Rozdział 15

245 10 7
                                    

Goto Ryuji patrzył przez okno przydzielonego mu pokoju na budynki Seulu jednocześnie trzymając przy uchu telefon.

- Sugimoto. Jest tutaj pewien utalentowany łowca.

- Jestem pewien że nie dorasta panu do pięt.

Na słowa wicemistrza swojej gildii Goto Ryuji zacisnął usta gdy przed oczami stanęło mu wspomnienie nacierającej na niego bezkresnej lodowatej ciemności. Tak właśnie zapamiętał ostatnią szarżę Sung Jin-Woo podczas ich pojedynku.

W głębi ducha cieszył się że obaj zostali powstrzymani.

Nie był pewien jak to by się dla niego skończyło.

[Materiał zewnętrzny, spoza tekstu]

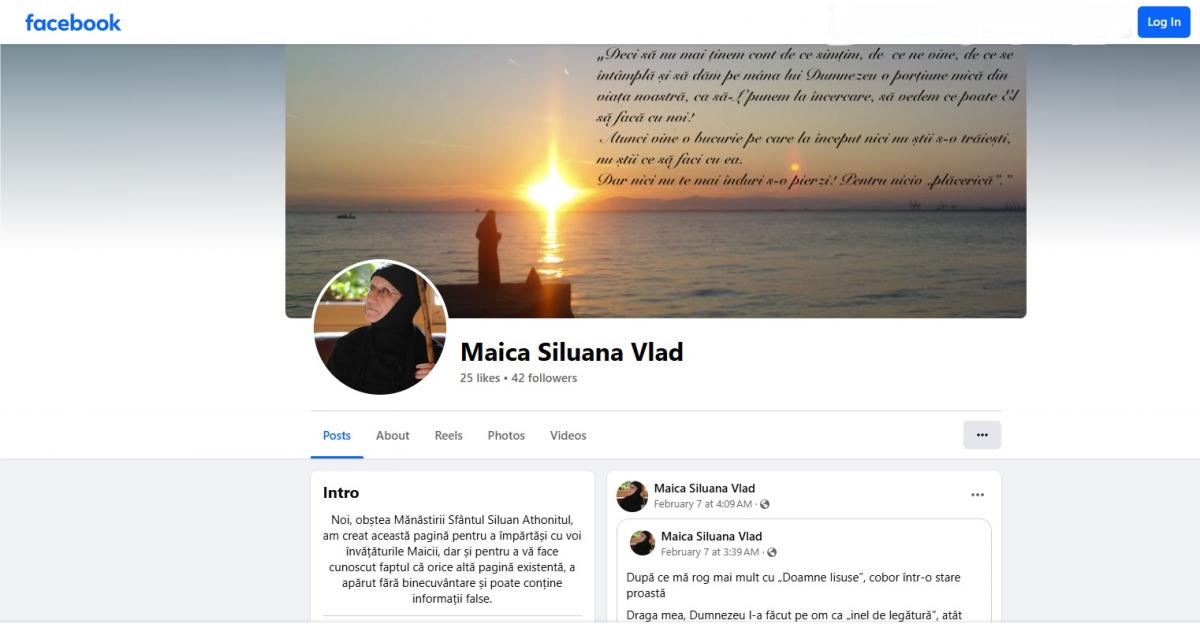1200x624 pixels.
Task: Click the public globe icon on the 3:39 AM post
Action: coord(772,553)
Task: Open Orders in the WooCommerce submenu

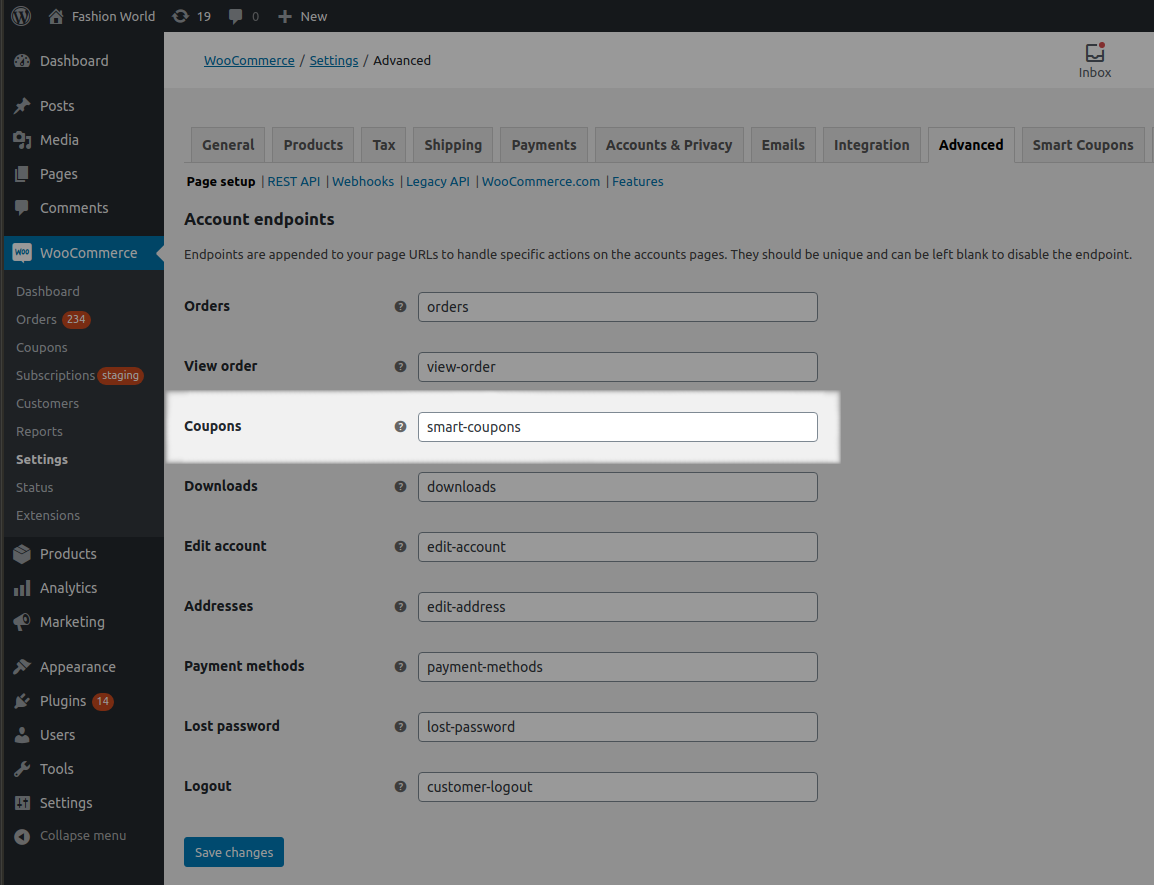Action: [36, 320]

Napiął mięśnie czując jak przebiega go dreszcz.

- Cóż... nie jestem tego taki pewien.

- Jak się nazywa?

- Sung Jin-Woo. Jest nowym łowcom rani S.

- Dziwne... nie ma go tutaj na liście. - Przyznał po chwili wicemistrz.

- Co masz na myśli?

- Chwileczkę.

Goto Ryuji wpatrywał się cierpliwie w panoramę miasta podczas gdy jego rozmówca najwyraźniej sprawdzał listę uczestników rajdu.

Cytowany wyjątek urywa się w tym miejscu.